I’m thrilled to announce that Bedard Law Group is the new sponsor for the Compliance Digest. Bedard Law Group, P.C. – Compliance Support – Defense Litigation – Nationwide Complaint Management – Turnkey Speech Analytics. And Our New BLG360 Program – Your Low Monthly Retainer Compliance Solution. Visit www.bedardlawgroup.com, email John H. Bedard, Jr., or call (678) 253-1871.
Every week, AccountsRecovery.net brings you the most important news in the industry. But, with compliance-related articles, context is king. That’s why the brightest and most knowledgable compliance experts are sought to offer their perspectives and insights into the most important news of the day. Read on to hear what the experts have to say this week.

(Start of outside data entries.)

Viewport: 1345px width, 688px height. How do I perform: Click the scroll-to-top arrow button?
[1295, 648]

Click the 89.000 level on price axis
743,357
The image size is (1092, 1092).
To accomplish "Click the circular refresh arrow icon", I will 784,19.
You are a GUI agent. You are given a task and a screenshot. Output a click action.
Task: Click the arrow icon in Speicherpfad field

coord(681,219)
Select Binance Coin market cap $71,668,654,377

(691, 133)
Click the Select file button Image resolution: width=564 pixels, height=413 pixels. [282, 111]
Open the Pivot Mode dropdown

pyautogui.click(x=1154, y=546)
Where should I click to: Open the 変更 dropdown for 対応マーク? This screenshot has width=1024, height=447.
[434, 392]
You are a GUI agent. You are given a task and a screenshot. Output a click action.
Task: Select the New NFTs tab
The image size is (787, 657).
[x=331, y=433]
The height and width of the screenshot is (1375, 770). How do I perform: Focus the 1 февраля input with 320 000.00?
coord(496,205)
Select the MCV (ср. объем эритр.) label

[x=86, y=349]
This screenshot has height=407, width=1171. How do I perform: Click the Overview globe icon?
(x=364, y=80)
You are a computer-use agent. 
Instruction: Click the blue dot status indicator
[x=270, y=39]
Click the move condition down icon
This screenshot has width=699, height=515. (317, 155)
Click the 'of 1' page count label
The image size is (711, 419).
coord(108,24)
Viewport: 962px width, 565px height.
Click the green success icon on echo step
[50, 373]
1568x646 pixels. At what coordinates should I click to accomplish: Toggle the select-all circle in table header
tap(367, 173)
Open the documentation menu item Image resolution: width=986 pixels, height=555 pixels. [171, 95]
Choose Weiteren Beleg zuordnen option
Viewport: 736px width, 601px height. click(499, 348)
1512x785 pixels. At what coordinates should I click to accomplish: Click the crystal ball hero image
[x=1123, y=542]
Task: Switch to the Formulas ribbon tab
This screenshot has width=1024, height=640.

Appeals Court Upholds Creditor’s Right to Collect After Issuing 1099-C Notice to Plaintiff
The Court of Appeals for the Third Circuit has upheld a lower court’s dismissal of a class action alleging a defendant violated state law in New Jersey by attempting to collect on a debt after it had issued a 1099-C notice to the plaintiff to cover the amount of the debt that was discharged. More details here.
WHAT THIS MEANS, FROM LORAINE LYONS OF MALONE FROST MARTIN: Plaintiff alleged the issuance of the Form 1099-C required the cancellation or actual discharge of the underlying judgment debt. Not so, said the District Court in granting, and the Third Circuit in affirming, the Defendant’s Motion to Dismiss.
The Circuit Court found the Defendant-creditor’s filing of the Form 1099-C was filed in compliance with IRS regulations, and the issuance of the Form 1099-C does not necessitate discharging the underlying debt. Hence, Plaintiff’s claim, the issuance of the 1099-C required the cancellation of the debt, failed as a matter of law. Words do matter.
THE COMPLIANCE DIGEST IS SPONSORED BY:
Judge Grants MSJ for Defendant in FDCPA Case Over Early Out Collection Efforts
A District Court judge in Illinois has granted a defendant’s motion for summary judgment after it was sued for allegedly violating the Fair Debt Collection Practices Act, ruling that the defendant was engaged in early-out collections and that it was not attempting to collect on a debt that was in default when it contacted the plaintiff. More details here.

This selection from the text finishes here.